I take a walk down to Bloor Street & buy 2 multi-grain rolls & a copy of The Life of Isabelle Eberhardt, a book which Whitney, the girl in my novel, is very concerned about. Then I go for coffee with Jake at Dooney’s. A strange name for an Italian café, don’t you think. Jake says, “The world is changing so fast that it’s upside down. You would probably be much happier if you were at the University of Chicago.”
I am not an aesthetic person. Not really. I was born in a large house with trees in the backyard. Pheasants walking half-circles in winter. Yesterday we watched a film about 2 detectives in Paris.
Last night I had a dream about walking naked, I was comfortable in the dream, in a large tailor shop with bolts of dark blue & light grey cloth on the shelves.
I saw a fire once that almost blinded me. It was an enormous fire. It was several blocks long & the fire trucks looked like red & yellow helicopters, red & yellow whirlygigs. I know nothing about the Soviet Union except that they have polar bears in Siberia, huge white animals that stand on their hind feet & nibble at carrots & potatoes.
SHOPPING
Robert’s not a gay guy and neither am I, but what does that mean? We’re both straight guys, but we’re not completely straight. These words are almost amusing. It’s possible that they were thought up by rabbits in a think tank.
He’s about 30, he’s a television cinematographer, we meet each other while shopping, he lives a few blocks away.

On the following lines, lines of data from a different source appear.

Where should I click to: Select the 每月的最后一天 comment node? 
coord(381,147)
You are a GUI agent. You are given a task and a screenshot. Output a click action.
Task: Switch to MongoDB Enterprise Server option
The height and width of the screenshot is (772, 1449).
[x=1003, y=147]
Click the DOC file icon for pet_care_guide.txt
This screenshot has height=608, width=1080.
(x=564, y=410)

He has a friend who worked on the Darryl Wasyk film, H, which is a truly amazing film; I’ve seen it twice at the Carlton Cineplex; it was shot over at Lansdowne & Bloor, Toronto is slowly coming to realize how good it is. It’s good like half the time Fassbinder dreamed of being good.
He has a great face, almost a touch horsey but amiable with startling blue eyes.
I’m a writer, we’ve talked about that a couple of times, he reads non-fiction, At Play In The Fields of the Lord, and detective novels. He likes Chandler; he bought my book about Galbraith after the first time we met.
His girlfriend Karin is across the street buying supper; everybody’s buying stuff: I’m buying tonic and both papers, I’ve been working all day. He’s just bought cigarettes.
Pork chops as it turns out. I give him my recipe for pork chops – Smear them with Primo spaghetti sauce, a shot of lemon juice, and pour some white rum. Bacardi Light is good. “Do it in the oven,” I tell him, “it’s a lot easier.” He thinks it sounds good and invites me to come over for dinner on Friday or Saturday, and invites Sharon, we’ve met him a couple of times while we were out shopping or at the Liquor Store. His girlfriend’s an actress, or a model, I’m not sure. I say, Terrific, that sounds great. We shake hands the way guys shake hands after Bell hits a triple, except that George Bell doesn’t play here anymore, he plays in Chicago now. Our eyes are very intent. His are blue. I’ve already said that. I try not to be repetitious. Mine are dark as the bloody night, but I’m attractive, so people say at least.